The data gives the normal average January minimum temperature in degrees Fahrenheit with the latitude and longitude of 56 U.S. cities. (For each year from 1931 to 1960, the daily minimum temperatures in January were added together and divided by 31. Then, the averages for each year were averaged over the 30 years.)
In the first graphic longitude was plotted as a negative value since it is measured in degrees west of the prime meridian. This allows the plot of Lat vs. -Long to resemble a map of the U.S. The colors correspond to the value of JanTemp at each of the cities, blue for cold temperatures and red for hot temperatures. The spectrum from blue to red represents the entire range of temperature values from the coldest to the hottest in these data.
The plot shows that there is a strong association between latitude and temperature except for the coasts where the ocean has a moderating effect on the temperature.
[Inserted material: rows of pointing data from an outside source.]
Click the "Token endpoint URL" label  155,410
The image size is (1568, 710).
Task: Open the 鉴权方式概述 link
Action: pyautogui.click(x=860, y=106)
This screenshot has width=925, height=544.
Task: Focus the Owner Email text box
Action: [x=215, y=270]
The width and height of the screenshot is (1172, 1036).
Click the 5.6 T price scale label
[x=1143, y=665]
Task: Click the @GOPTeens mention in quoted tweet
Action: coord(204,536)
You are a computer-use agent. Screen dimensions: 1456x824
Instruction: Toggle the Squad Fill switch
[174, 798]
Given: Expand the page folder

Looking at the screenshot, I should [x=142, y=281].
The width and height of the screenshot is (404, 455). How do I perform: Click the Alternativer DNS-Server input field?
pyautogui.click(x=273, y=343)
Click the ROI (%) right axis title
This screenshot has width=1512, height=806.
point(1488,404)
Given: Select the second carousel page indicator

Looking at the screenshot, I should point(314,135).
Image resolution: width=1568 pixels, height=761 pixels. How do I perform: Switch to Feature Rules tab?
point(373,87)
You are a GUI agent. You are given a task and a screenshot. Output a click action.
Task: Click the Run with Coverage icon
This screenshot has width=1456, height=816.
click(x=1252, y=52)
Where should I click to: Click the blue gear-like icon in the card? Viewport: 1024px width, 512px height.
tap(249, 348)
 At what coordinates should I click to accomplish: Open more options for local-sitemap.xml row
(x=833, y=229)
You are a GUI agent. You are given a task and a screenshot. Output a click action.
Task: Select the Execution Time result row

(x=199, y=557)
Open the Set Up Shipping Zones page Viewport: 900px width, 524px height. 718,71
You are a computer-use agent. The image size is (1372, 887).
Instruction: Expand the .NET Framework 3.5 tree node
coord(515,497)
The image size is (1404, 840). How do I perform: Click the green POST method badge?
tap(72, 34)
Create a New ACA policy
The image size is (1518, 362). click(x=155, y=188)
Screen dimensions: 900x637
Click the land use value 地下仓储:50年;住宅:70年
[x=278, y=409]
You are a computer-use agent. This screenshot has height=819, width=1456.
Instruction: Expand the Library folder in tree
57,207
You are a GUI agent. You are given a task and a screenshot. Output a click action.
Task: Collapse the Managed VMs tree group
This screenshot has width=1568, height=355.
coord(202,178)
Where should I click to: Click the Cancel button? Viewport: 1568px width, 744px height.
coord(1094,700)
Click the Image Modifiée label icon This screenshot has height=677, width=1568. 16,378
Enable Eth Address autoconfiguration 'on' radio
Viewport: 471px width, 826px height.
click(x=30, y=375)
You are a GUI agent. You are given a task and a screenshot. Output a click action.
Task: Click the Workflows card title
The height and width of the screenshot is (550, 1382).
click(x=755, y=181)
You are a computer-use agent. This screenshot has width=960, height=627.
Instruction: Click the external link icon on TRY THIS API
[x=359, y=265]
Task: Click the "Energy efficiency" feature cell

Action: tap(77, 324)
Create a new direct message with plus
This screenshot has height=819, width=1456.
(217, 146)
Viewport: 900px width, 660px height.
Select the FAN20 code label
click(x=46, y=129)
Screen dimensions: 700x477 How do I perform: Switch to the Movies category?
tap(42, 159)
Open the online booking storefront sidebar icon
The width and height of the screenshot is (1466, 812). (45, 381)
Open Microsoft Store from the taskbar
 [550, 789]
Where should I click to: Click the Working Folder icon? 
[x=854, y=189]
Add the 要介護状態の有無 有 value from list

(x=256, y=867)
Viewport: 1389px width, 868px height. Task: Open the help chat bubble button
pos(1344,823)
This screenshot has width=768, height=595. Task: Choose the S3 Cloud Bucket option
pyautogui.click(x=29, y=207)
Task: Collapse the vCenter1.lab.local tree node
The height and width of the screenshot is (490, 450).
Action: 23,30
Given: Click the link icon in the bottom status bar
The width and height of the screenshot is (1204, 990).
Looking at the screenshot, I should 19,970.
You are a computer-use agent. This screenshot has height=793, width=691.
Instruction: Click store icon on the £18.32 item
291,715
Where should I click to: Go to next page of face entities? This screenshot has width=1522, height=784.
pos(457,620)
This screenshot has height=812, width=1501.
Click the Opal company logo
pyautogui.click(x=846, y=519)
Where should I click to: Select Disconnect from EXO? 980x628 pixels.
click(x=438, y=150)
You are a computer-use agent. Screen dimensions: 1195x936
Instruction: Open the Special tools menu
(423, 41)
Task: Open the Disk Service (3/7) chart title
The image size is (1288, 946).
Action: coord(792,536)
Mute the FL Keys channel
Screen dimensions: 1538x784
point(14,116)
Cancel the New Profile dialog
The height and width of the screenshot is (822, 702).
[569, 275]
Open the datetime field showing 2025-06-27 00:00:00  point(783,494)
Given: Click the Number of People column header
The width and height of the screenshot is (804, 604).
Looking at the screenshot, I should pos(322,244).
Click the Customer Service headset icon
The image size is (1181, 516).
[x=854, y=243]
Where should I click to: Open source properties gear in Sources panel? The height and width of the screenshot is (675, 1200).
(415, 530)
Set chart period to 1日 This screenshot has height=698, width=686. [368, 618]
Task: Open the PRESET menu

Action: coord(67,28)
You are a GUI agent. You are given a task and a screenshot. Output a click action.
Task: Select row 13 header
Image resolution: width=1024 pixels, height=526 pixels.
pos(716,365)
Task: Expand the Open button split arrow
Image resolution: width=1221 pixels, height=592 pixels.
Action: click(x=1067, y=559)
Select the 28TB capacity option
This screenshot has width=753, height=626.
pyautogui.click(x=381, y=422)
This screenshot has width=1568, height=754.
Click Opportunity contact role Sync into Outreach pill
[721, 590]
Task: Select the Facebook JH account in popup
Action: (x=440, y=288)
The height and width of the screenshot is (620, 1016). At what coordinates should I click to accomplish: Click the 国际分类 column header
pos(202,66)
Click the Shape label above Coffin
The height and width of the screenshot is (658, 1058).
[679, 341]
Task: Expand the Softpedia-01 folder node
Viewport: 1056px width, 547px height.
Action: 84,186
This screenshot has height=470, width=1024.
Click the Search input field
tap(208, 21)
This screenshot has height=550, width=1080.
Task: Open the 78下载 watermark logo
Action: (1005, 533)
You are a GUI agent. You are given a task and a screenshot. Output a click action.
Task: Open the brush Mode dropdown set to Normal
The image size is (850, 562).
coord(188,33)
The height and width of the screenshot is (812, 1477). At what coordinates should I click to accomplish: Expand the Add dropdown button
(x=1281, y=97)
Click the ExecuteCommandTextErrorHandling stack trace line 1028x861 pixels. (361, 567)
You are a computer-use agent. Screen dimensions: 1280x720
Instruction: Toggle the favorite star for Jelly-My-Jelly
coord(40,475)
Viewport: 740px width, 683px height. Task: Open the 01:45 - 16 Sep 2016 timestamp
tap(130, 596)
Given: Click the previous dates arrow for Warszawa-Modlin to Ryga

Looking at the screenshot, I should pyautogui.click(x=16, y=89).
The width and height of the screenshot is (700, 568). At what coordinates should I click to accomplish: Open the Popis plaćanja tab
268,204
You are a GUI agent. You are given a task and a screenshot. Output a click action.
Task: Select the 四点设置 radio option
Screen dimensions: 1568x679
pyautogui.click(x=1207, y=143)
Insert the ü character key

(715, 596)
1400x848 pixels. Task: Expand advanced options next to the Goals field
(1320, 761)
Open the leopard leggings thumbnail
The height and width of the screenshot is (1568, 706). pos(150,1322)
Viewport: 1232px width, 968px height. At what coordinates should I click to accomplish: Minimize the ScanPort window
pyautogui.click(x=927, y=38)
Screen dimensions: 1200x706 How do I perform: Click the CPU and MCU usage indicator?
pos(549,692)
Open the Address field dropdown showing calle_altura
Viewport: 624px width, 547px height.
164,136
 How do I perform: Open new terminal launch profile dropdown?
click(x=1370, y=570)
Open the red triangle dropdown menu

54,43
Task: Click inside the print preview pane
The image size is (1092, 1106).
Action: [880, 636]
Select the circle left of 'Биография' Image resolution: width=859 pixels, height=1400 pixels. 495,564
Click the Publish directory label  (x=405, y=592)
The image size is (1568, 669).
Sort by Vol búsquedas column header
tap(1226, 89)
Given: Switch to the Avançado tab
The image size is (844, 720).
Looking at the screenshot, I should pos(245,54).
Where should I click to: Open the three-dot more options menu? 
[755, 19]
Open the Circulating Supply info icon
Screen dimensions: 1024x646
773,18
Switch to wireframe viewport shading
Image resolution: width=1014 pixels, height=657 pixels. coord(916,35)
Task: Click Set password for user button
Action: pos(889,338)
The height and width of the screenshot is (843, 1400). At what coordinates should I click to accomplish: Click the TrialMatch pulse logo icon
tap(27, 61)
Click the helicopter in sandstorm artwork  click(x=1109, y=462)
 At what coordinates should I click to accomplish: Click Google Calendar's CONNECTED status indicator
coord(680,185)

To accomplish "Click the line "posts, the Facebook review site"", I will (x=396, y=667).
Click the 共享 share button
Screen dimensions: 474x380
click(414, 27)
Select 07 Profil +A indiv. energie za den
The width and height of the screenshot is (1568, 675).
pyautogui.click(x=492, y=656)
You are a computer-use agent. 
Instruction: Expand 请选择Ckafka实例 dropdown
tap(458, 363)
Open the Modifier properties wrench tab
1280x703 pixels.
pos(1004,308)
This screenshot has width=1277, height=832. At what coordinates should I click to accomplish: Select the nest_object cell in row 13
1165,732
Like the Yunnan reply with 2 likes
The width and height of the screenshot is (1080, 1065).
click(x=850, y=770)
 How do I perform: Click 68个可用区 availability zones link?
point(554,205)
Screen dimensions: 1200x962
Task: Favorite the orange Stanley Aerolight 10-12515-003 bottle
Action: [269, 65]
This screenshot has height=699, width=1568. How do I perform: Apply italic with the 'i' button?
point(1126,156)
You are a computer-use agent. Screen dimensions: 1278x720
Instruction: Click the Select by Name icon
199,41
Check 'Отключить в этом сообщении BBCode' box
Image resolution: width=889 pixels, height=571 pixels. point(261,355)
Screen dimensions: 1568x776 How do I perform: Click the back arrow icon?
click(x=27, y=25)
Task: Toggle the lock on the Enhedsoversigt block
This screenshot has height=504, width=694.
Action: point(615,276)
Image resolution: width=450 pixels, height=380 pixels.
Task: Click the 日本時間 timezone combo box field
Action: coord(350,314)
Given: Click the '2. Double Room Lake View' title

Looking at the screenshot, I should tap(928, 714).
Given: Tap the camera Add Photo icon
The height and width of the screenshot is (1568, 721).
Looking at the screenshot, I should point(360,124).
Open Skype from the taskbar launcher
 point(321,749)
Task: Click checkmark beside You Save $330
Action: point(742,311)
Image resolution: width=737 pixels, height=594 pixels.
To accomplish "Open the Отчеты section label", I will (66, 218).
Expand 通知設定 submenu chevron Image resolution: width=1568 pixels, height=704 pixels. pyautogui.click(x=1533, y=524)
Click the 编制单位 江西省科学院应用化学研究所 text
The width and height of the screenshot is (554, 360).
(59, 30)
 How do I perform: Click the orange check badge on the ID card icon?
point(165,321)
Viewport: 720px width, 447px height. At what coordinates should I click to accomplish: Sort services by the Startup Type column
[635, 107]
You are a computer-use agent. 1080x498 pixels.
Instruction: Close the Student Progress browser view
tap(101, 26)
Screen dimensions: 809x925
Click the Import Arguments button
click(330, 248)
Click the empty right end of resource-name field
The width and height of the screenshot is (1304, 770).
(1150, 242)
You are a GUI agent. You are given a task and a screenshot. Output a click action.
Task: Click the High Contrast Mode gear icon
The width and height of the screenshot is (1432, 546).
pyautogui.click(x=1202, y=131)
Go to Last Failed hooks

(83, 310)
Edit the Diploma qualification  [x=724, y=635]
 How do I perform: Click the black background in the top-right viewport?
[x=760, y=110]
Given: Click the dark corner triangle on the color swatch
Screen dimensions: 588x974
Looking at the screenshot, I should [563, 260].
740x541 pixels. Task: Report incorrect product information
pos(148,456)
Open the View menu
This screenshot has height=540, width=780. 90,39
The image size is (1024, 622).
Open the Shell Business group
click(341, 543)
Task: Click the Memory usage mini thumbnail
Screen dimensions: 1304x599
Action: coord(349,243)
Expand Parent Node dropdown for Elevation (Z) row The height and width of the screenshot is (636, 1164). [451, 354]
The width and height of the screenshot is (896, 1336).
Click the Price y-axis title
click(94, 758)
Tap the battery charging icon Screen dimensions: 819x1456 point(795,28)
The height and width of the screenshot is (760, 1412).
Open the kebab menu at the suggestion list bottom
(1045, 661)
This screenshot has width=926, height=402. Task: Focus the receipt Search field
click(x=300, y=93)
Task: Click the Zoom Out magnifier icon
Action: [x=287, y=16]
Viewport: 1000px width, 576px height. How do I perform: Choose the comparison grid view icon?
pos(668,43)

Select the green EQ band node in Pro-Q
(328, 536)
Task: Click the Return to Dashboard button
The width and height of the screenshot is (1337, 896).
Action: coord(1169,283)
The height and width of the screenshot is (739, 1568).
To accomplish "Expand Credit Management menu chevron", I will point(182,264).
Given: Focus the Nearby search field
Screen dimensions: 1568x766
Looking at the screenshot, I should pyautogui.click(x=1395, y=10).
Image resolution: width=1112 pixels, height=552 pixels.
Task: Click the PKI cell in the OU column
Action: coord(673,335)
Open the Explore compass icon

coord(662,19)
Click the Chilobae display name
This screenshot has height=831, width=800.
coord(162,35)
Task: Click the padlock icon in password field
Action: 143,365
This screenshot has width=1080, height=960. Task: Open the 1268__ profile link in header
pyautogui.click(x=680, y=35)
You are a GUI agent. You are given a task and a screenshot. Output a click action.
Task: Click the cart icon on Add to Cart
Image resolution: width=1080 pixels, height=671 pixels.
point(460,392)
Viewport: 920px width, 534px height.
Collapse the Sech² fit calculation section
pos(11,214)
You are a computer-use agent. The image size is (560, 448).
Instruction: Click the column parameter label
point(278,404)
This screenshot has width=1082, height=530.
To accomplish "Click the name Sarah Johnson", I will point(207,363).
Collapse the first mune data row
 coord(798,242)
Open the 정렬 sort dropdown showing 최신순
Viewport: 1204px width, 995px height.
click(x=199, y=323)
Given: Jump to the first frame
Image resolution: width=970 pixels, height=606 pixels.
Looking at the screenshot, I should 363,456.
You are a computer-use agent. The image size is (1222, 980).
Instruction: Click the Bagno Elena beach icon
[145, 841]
The second graphic is the table of a regression of JanTemp on Lat and Long. The output shows that both latitude and longitude are significant predictors of JanTemp. The third graphic is a partial regression plot of Lat. It shows that the relationship between JanTemp and Lat, after removing the effects of Long, is linear and negative. However, the fourth plot, a partial regression plot of Long, shows that the relationship between JanTemp and Long, after removing the effects of Lat, is not linear. The pattern of observations in the plot shows that Long has a curvilinear relationship with JanTemp as depicted by the curved line, which is Lowess smooth of the plotted variables. The regression model assumes that the relationship between JanTemp and Long is linear as depicted by the straight line in the plot. This plot shows that this assumption is clearly violated. Thus, the regression model in graph 2 is inadequate.
Peixoto (1990) reports a study in which a linear relationship is assumed between JanTemp and Lat; then, after removing the effects of Lat, a cubic polynomial in Long is used to predict JanTemp.